INPUT RECORDS Block Start

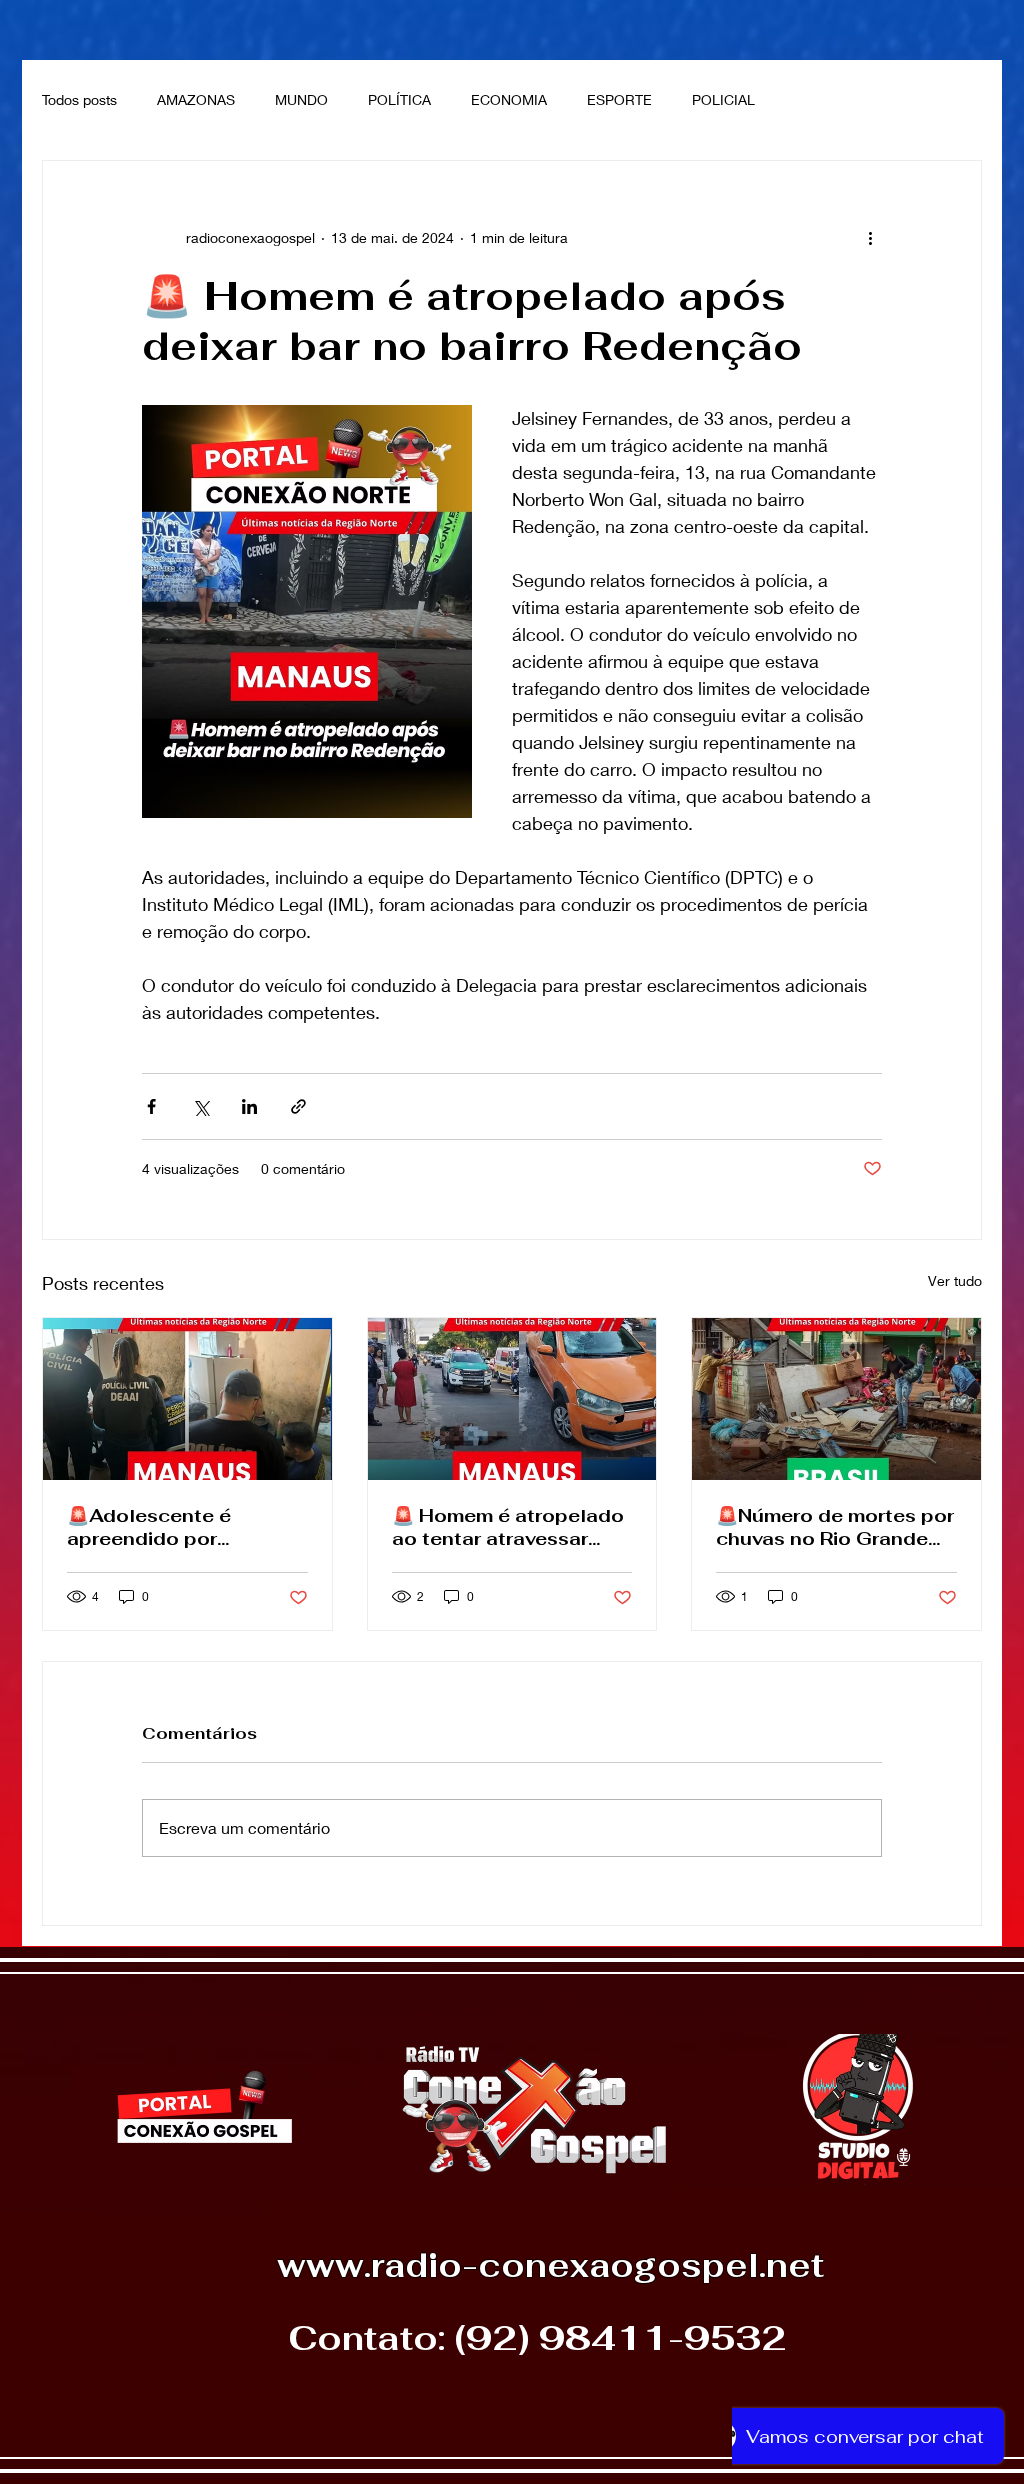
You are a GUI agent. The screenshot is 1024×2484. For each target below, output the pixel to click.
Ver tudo (955, 1280)
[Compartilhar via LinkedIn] (249, 1106)
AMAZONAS (196, 99)
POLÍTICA (399, 99)
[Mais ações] (870, 237)
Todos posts (79, 99)
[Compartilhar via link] (298, 1106)
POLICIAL (723, 99)
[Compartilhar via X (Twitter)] (200, 1106)
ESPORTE (619, 99)
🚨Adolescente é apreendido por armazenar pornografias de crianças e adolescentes (183, 1527)
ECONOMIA (509, 99)
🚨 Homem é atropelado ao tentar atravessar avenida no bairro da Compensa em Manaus (508, 1527)
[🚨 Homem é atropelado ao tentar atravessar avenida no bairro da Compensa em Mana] (512, 1399)
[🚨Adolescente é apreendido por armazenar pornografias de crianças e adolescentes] (187, 1399)
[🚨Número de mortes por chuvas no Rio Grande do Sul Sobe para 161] (836, 1399)
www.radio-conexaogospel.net (550, 2265)
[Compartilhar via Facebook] (151, 1106)
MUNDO (301, 99)
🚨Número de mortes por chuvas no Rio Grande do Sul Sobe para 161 (835, 1527)
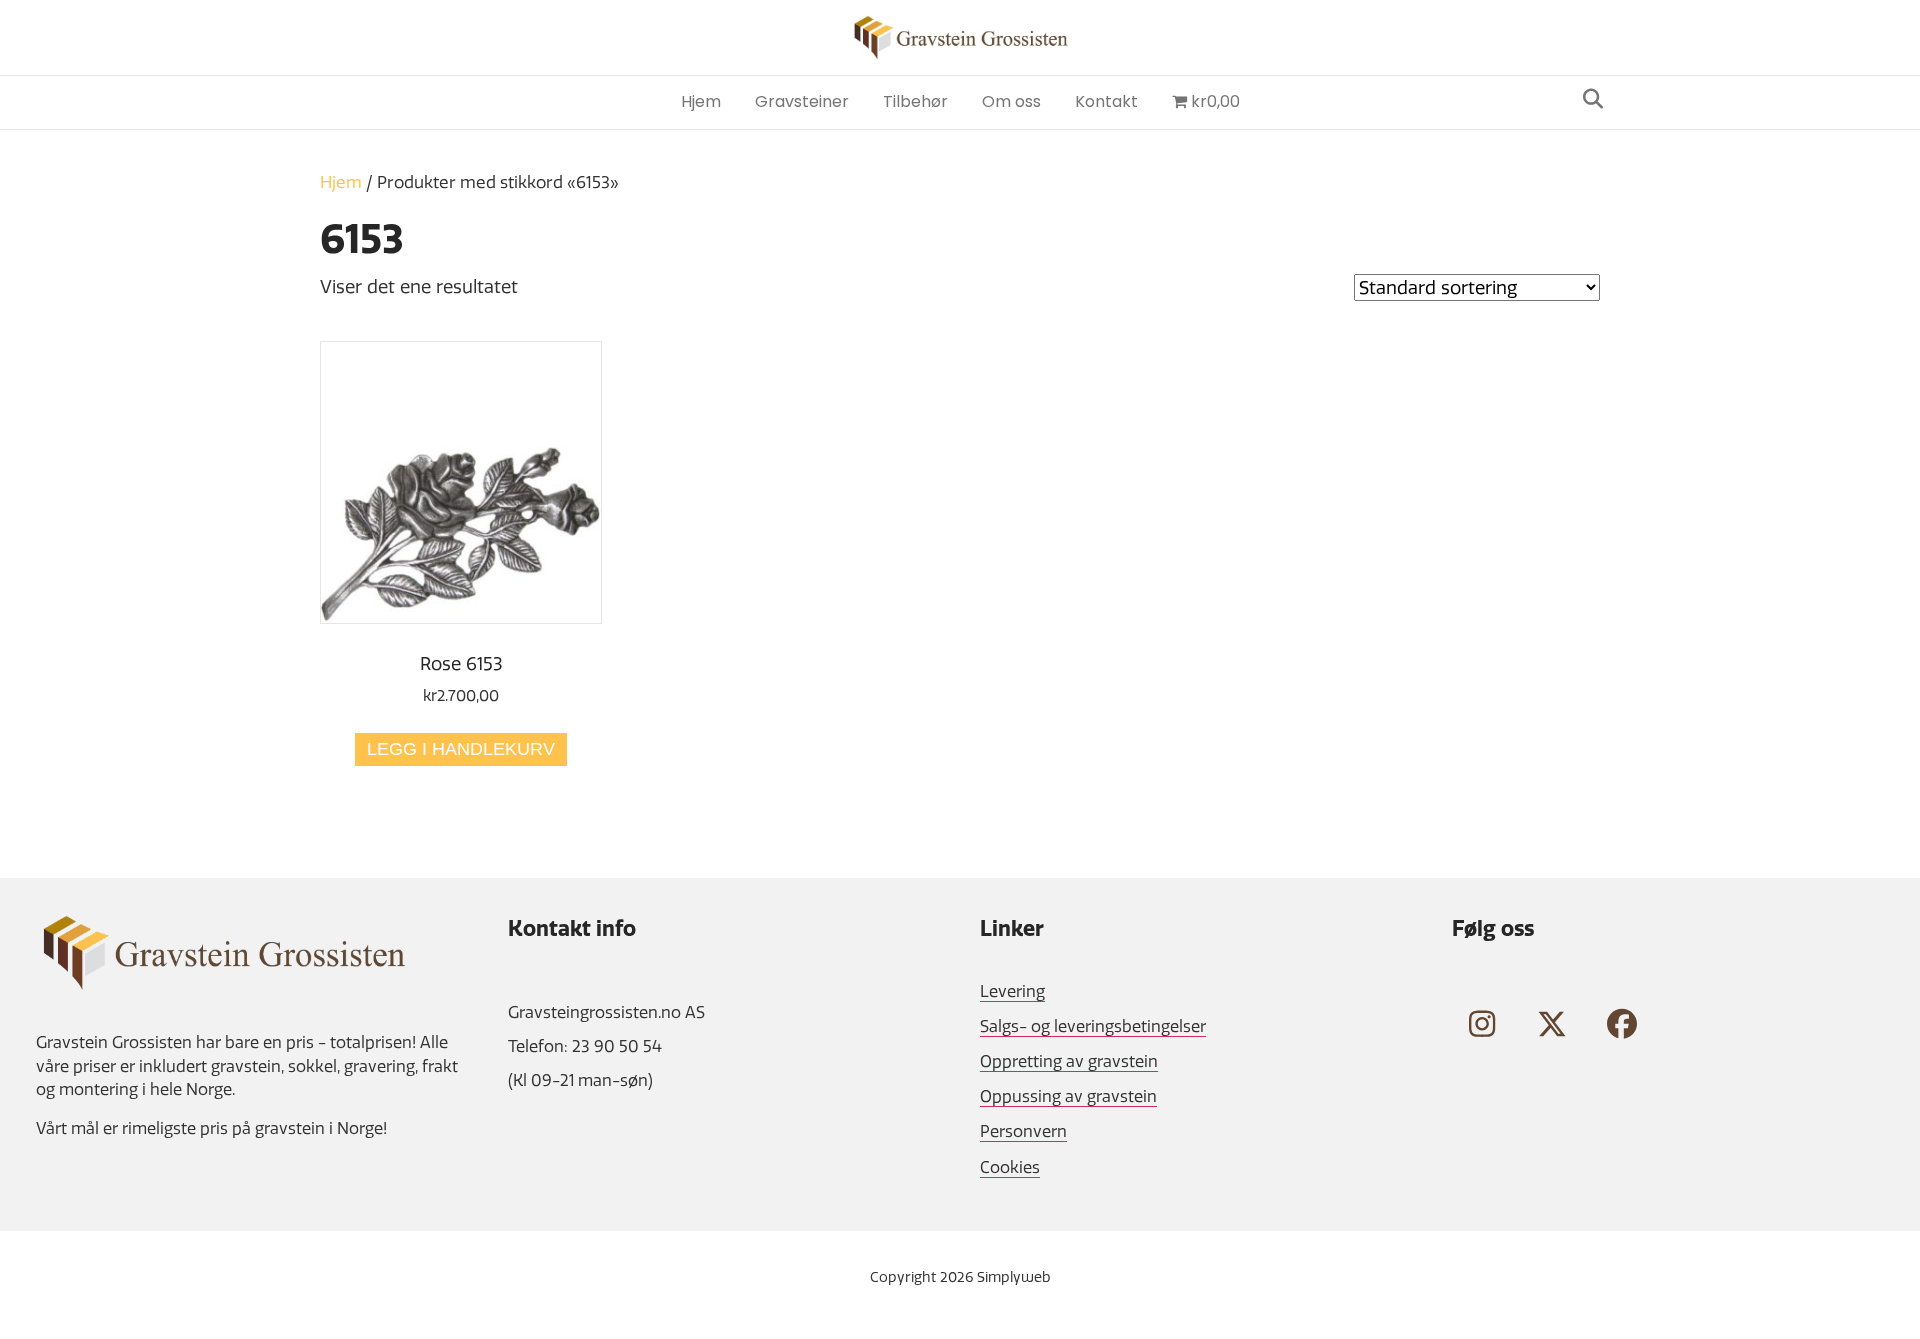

INPUT RECORDS Block End

#### PROBLEM REQUIREMENTS:
Using the records above, determine how many lines hold the word "Homem", and answer with that figure only.

#### EXERCISE SOLUTION:
2